* RECORD LIST
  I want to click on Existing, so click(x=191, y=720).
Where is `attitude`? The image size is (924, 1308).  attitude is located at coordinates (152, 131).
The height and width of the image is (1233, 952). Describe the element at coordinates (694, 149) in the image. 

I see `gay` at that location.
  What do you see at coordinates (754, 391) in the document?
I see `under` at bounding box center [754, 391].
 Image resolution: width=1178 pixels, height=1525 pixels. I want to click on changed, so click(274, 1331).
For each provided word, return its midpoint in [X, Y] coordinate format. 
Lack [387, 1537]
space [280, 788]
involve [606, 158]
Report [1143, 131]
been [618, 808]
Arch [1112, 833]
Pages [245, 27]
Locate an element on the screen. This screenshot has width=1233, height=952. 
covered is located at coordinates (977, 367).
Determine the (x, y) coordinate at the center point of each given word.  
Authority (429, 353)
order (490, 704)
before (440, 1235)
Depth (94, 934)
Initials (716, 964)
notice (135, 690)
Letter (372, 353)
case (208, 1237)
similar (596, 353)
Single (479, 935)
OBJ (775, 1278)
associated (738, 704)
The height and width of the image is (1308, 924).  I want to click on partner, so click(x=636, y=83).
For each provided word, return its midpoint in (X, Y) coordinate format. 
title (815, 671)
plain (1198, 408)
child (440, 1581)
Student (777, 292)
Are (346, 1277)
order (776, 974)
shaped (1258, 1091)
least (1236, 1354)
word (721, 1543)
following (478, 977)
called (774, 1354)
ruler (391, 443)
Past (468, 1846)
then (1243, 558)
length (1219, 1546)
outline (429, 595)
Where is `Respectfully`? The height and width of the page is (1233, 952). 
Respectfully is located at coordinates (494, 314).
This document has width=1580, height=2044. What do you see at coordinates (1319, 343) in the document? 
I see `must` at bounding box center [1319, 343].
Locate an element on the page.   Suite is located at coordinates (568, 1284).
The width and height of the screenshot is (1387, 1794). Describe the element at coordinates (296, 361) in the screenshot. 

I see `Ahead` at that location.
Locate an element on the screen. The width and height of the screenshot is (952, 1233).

* REQUIRED TASK
Gather each line of the data above in which the word "Where" appears.

* ANSWER TO THE EXERCISE
Where is `attitude`? The image size is (924, 1308).  attitude is located at coordinates (152, 131).
Where is `Respectfully`? The height and width of the page is (1233, 952). 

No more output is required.